SUMMARY: The Fish and Wildlife Service (hereinafter Service) will 
conduct an open meeting on January 30, 2008, to identify and discuss 
preliminary issues concerning the 2008-09 migratory bird hunting 
regulations.

DATES: The meeting will be held January 30, 2008.

ADDRESSES: The Service Regulations Committee will meet at the Embassy 
Suites Hotel, Denver--International Airport, 7001 Yampa Street, Denver, 
Colorado, (303) 574-3000.

FOR FURTHER INFORMATION CONTACT: Robert Blohm, Chief, Division of 
Migratory Bird Management, U.S. Fish and Wildlife Service, Department 
of the Interior, ms-4107-ARLSQ, 1849 C Street, NW., Washington, DC 
20240, (703) 358-1714.

SUPPLEMENTARY INFORMATION: Under the authority of the Migratory Bird 
Treaty Act (16 U.S.C. 703-712), the U.S. Fish and Wildlife Service 
regulates the hunting of migratory game birds. We update the migratory 
game bird hunting regulations, located at 50 CFR part 20, annually. 
Through these regulations, we establish the frameworks, or outside 
limits, for season lengths, bag limits, and areas for migratory game 
bird hunting. To help us in this process, we have administratively 
divided the nation into four Flyways (Atlantic, Mississippi, Central, 
and Pacific), each of which has a Flyway Council.
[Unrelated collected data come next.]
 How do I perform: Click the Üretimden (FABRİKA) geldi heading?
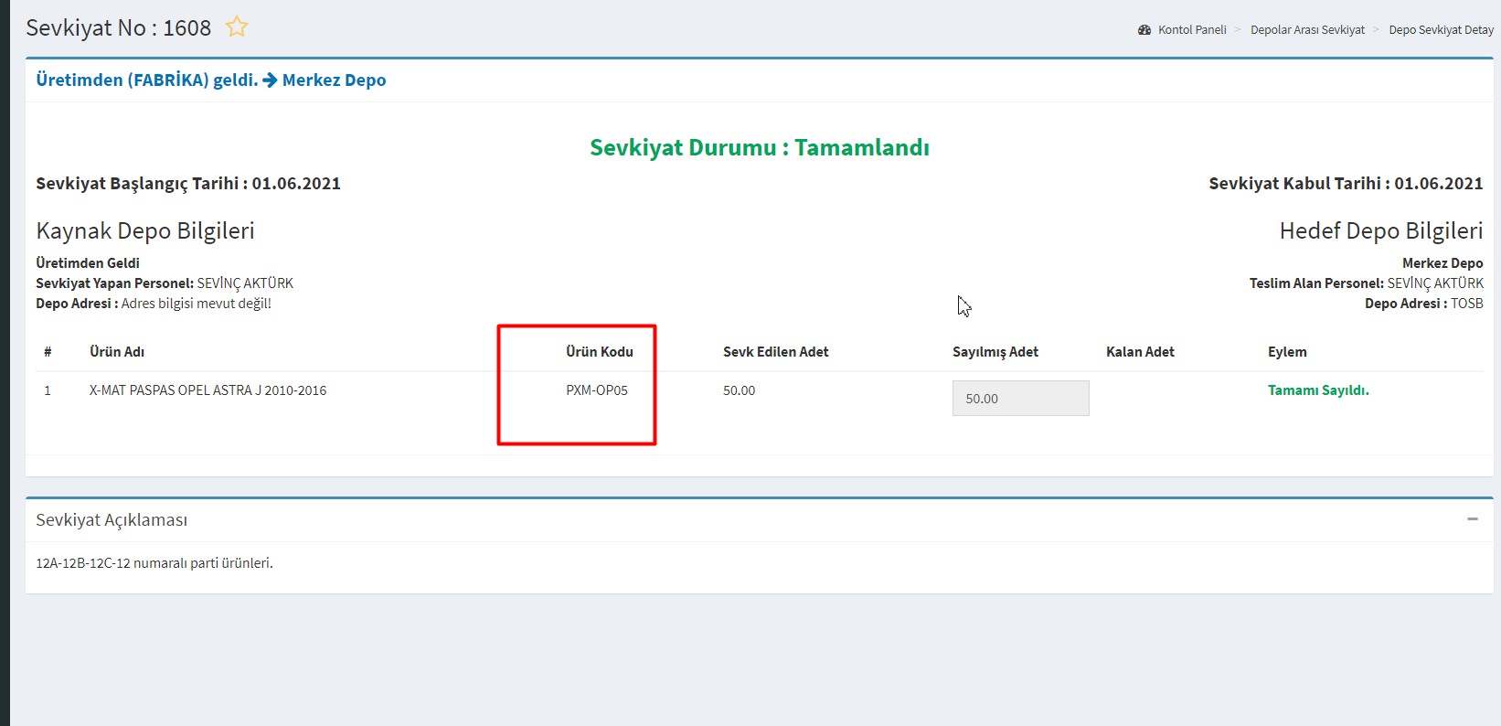(x=146, y=80)
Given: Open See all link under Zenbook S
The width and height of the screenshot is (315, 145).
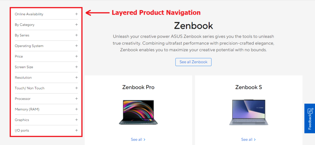Looking at the screenshot, I should [249, 139].

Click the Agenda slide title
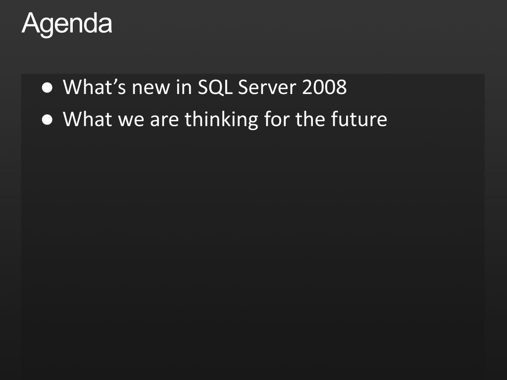click(67, 23)
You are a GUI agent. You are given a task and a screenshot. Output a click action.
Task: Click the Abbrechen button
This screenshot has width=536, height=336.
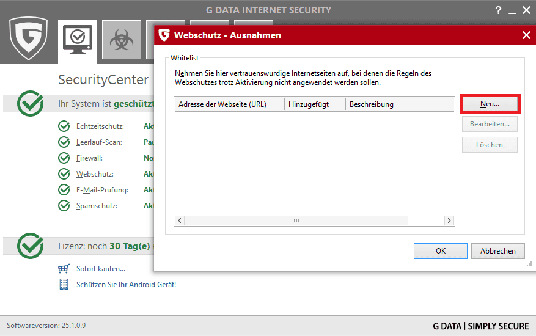(x=497, y=250)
Representatives from 
the Service, the Service's Migratory Bird Regulations Committee, and 
Flyway Council Consultants will meet on January 30, 2008, at 8:30 a.m. 
to identify preliminary issues concerning the 2008-09 migratory bird 
hunting regulations for discussion and review by the Flyway Councils at 
their March meetings.
    In accordance with Departmental policy regarding meetings of the 
Service Regulations Committee attended by any person outside the 
Department, these meetings are open to public observation.

Paul R. Schmidt,
Assistant Director, Migratory Birds, U.S. Fish and Wildlife Service.